Published on February 4th, 2014 |
by Eleanor Newis
Who Hates the 50p Tax Rate?
Recently, politicians have been getting their proverbial knickers in a twist over taxation: Labour’s announcement that they would raise the top rate of tax from the Tories’ 45p in the pound to 50p has become a symbol of the radical change they are supposed to represent. I say “supposed” because our memories here in the UK are very short. If you do just a tiny bit of typing, you can find out where this top tax rate has been since it was introduced. And the statistics are interesting. In 1973, the top band of earners paid 75%, before Denis Healey raised it to 83%. Of course, the next Conservative government weren’t keen on this, yet even Geoffrey Howe only reduced it to 60%. It was only cut to 40% in 1988 by Nigel Lawson – and promptly wacked back up to 50% by Alistair Darling. What do the numbers tell us? That the politicisation of the top rate of tax is actually very recent: years ago there was a consensus that the richest people in the UK should pay much more than the poorest.

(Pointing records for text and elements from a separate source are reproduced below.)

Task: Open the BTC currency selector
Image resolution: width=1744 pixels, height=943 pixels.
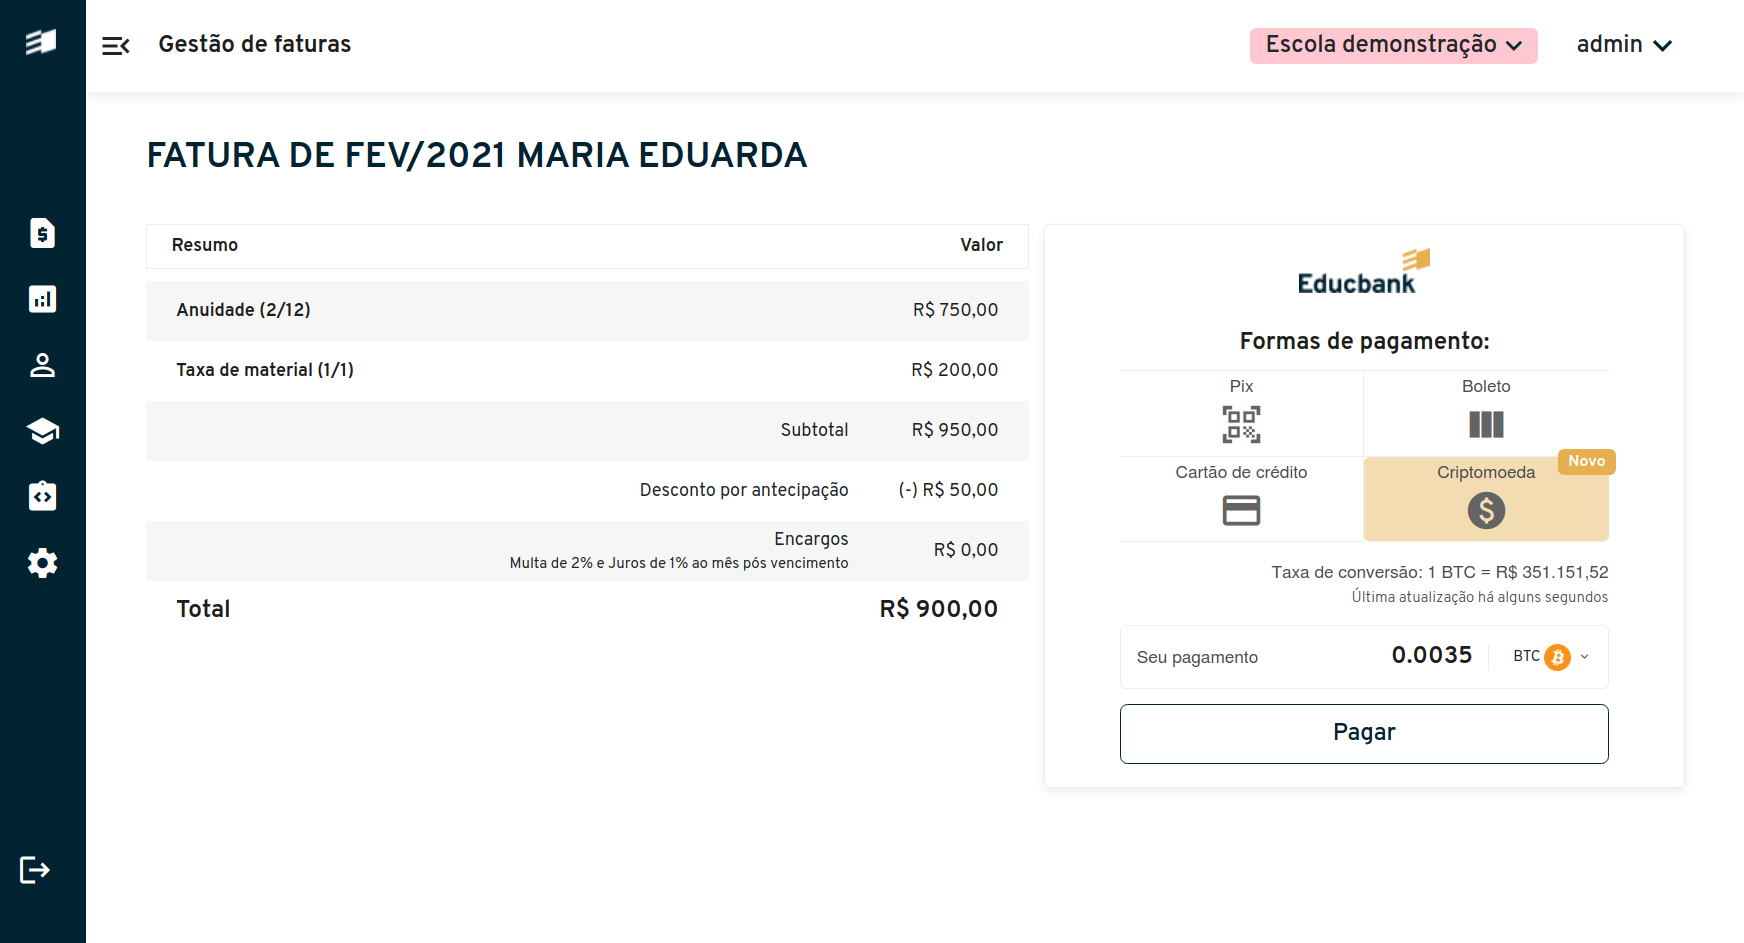Action: (x=1551, y=657)
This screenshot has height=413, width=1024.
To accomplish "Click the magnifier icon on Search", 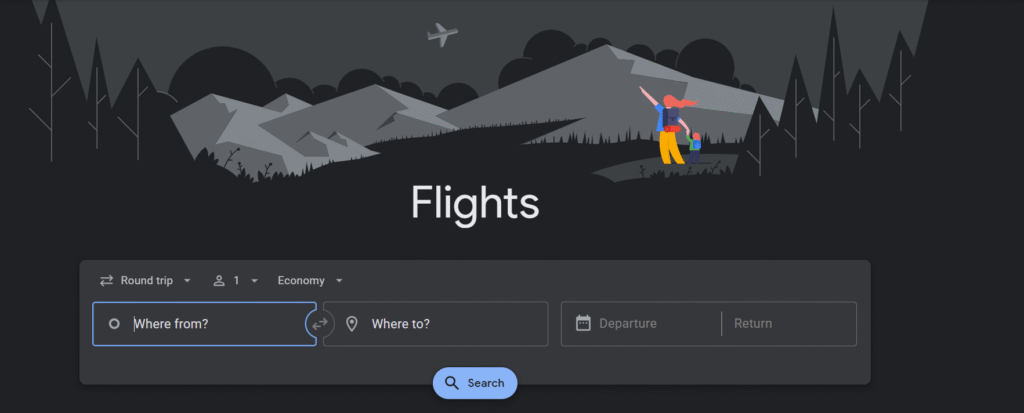I will point(452,383).
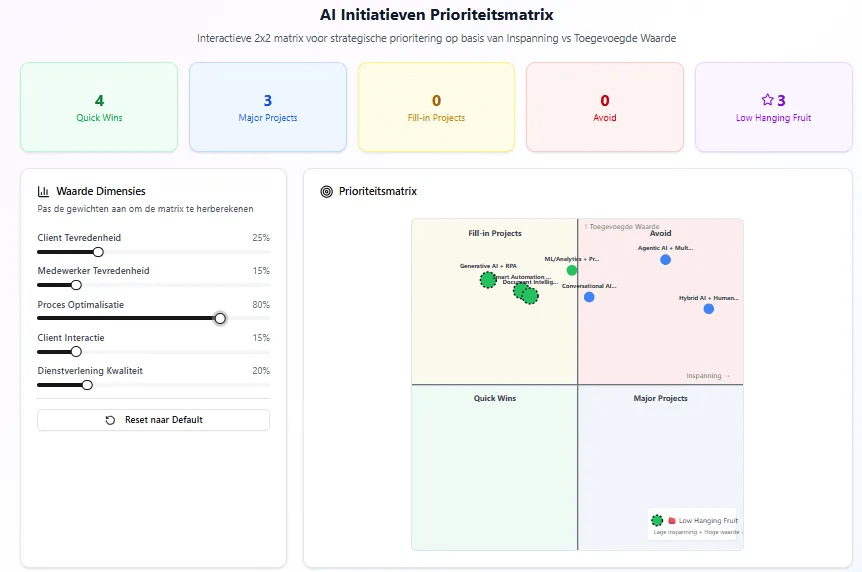This screenshot has height=572, width=862.
Task: Select the Avoid summary card
Action: (x=605, y=107)
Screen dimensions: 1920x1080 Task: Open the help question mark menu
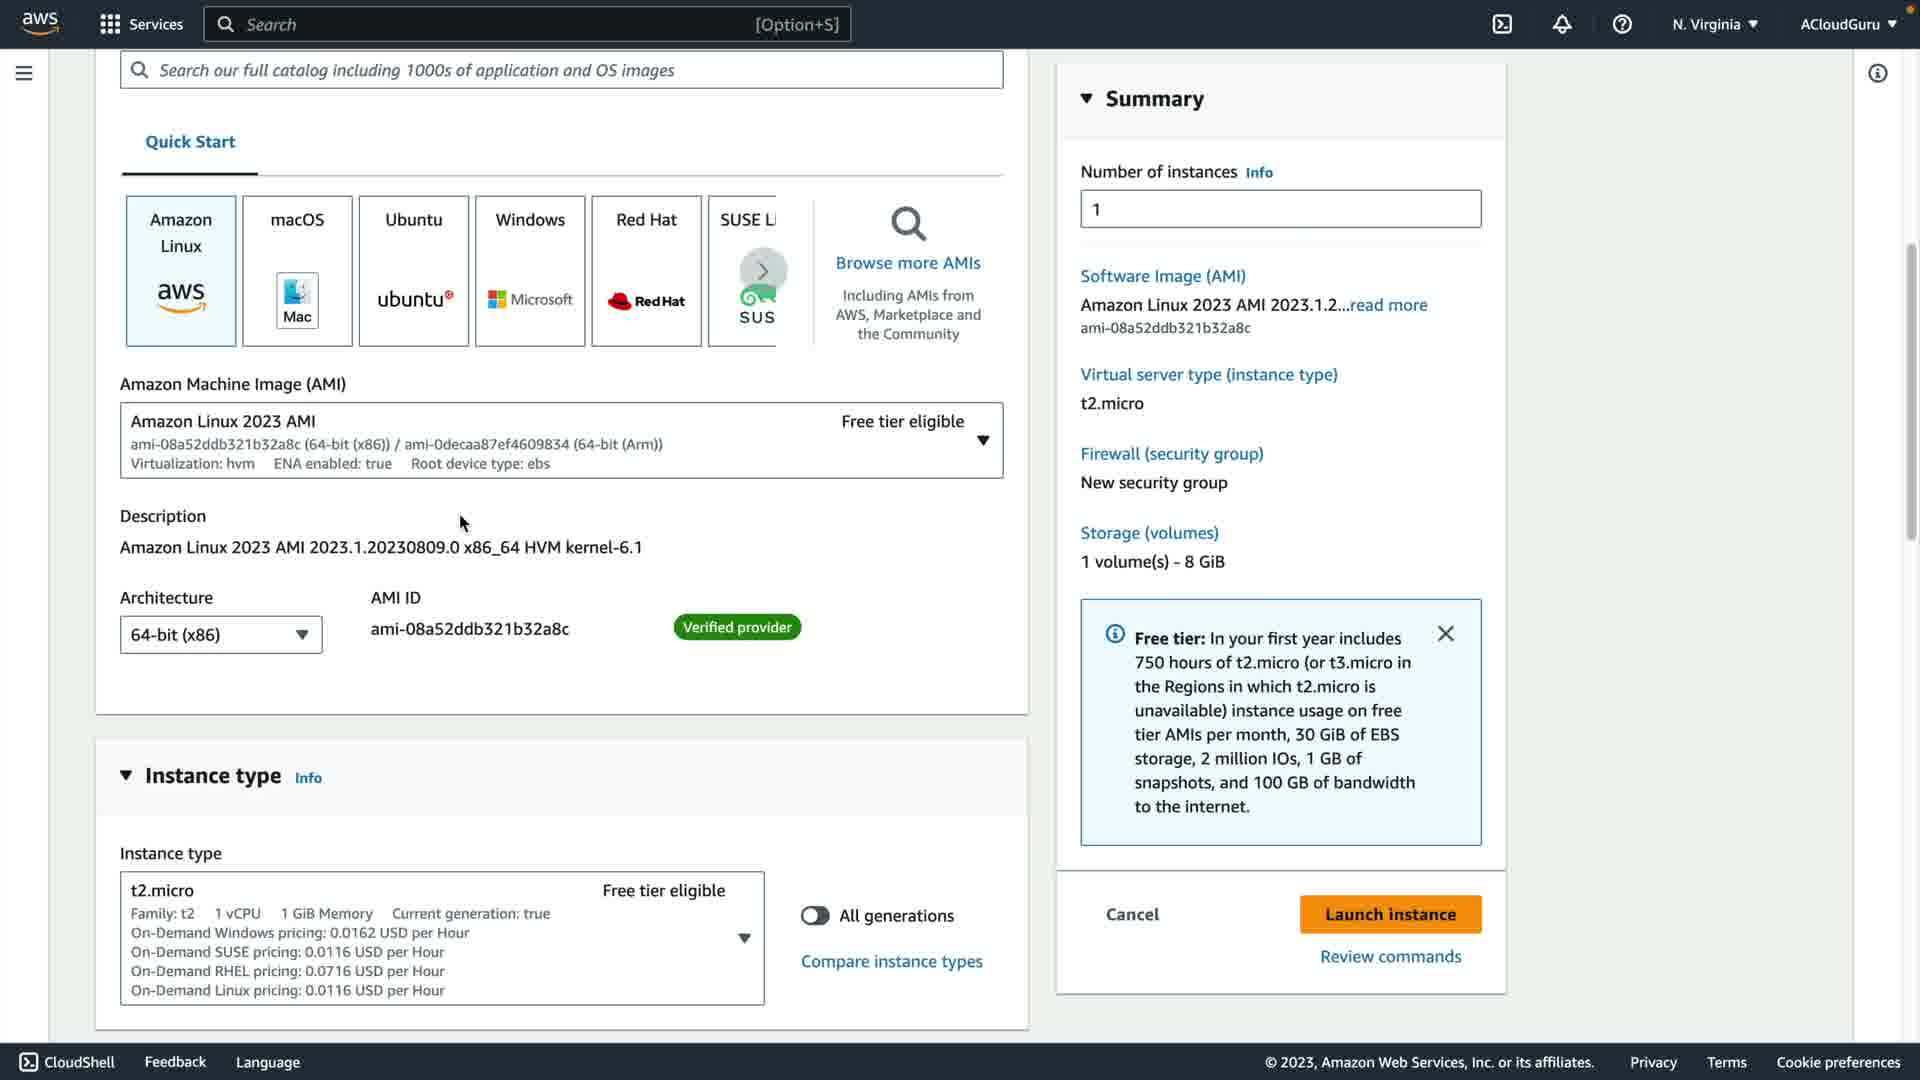point(1622,24)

Balls has said of Labour’s policy, “it’s a fair way to get the deficit down” and, in a rather snide piece of Tory-baiting rhetoric, “the phrase “we are all in this together” – that is part of the policy.” How much money would the Treasury make from a 50p tax rate? Ed? “We say it will raise revenue, it will raise a substantial amount of revenue.” Right… The correct answer is (estimated by HMRC) £100m a year. Just to remind everyone, the UK deficit is currently about £110bn. Now, I’m all for sensible, graded tax systems but it seems a bit (ironically) rich for Balls to sell this as a deficit-solving policy based on the numbers. And, based on the history of the top rate, it also seems even richer for the Miliband entourage to pass it off as a crucial piece of societal and economic change. Yet that is what the argument is about. Bizarrely, rather than just deconstructing the maths, the Conservatives have instead decided to simply stick to a chant that Labour are anti-business. Real mature approach, Dave.
Saying all this, the list of people queuing up to lynch the Labour party for this proposal is quite a motley crew. Aveva and Ocado chairmen, quite a few Lords, and generally people who – you guessed it – would pay the top rate. A sad reality is that the majority of people whose opinions filter through from the business world to us commoners are probably those people the Treasury is chasing after. So, whilst the 50p tax rate wouldn’t necessarily raise a massive amount of money, it would at least mark a welcome break from the car crash of avoidance and evasion that has become a recurring issue in Britain. Just going to go off on a slight tangent here; I’ve done a bit of digging, and I’d like to share with you the names of a few people you might want to take with a pinch of salt whenever the tax debate comes up. First off, Ocado chairman Sir Stuart Rose has been targeted by UK Uncut, who rather loudly (just so he could hear them obviously) inquired whether he could possibly pay his taxes please. Then, Lord Gulam Noon – a big donor to the Labour party – who until about 2010 was rumoured to have non dom status, meaning no one even asked him to pay up. Then, Lord Myners – former City Minister – who coincidentally was the guy who approved Fred Goodwin’s pension of £15 million, so is clearly a man who knows about correct distribution of wealth.
You’ll forgive me then, for being a little sceptical when they all start whining about another 5% of tax. When Noon next laments the “penalising of the business community” or Rose insists that a 50p tax rate would ruin the economic recovery, I just want you to remember that these people have, shall we say, vested interests. And their interests aren’t in the country. Of course, there is no easy answer to the taxation question. It’s been going on for years, and it will go on for a long time yet. As tax policy, and particularly the 50p tax rate, becomes more and more politicised and more symbolic, the arguments are probably going to get sillier. But, underneath it all there is something interesting. A return to the 50p top rate of tax would not curtail business (remember how the tax system works people – you only pay 50% of what you earn after £150, 000) but it would send a strong message. I would bet that even right-wing UK voters don’t have too much of a problem with an extra 5p. Maybe I’m jumping the gun here, but I would suggest the people most enraged by this policy are those are rich enough to choose between giving up a skiing holiday once every three years, and finding themselves a slippery accountant.